Copy, from the material below, every line in which the word "search" can be found.
★ ★ ★ ★ ★ ★ ★
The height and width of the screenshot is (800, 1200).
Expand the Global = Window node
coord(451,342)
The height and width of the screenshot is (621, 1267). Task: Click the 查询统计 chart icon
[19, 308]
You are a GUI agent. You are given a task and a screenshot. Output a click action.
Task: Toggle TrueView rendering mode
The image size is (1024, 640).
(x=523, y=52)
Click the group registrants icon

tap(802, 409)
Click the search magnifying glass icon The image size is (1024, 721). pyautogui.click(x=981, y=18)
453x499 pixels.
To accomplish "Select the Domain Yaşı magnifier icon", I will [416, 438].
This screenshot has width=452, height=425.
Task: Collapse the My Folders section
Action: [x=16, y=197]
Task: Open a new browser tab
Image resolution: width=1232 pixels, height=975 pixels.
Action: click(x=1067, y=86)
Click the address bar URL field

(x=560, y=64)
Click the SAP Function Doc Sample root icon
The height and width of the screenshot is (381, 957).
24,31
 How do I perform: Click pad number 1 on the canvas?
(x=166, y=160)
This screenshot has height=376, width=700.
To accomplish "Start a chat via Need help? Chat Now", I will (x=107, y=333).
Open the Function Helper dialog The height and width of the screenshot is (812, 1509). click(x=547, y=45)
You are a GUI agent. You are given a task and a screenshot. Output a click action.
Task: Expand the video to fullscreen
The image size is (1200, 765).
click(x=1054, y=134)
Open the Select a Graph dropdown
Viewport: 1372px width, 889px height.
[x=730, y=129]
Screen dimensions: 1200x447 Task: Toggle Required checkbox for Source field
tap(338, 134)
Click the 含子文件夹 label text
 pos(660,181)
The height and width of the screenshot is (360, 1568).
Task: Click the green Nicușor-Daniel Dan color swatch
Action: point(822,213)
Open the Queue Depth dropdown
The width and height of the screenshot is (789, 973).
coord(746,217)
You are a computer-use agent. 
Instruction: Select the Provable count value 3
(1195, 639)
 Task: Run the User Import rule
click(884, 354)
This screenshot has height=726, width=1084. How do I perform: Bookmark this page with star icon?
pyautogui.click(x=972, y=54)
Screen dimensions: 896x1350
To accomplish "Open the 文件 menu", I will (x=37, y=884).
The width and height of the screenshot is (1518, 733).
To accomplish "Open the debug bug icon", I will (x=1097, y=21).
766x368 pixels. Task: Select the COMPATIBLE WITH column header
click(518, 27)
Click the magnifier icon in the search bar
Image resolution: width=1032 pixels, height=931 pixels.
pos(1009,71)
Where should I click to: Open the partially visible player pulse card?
★ ★ ★ ★ ★ ★ ★
### Output below
Click the search magnifying glass icon The image size is (1024, 721). pyautogui.click(x=981, y=18)
Click the magnifier icon in the search bar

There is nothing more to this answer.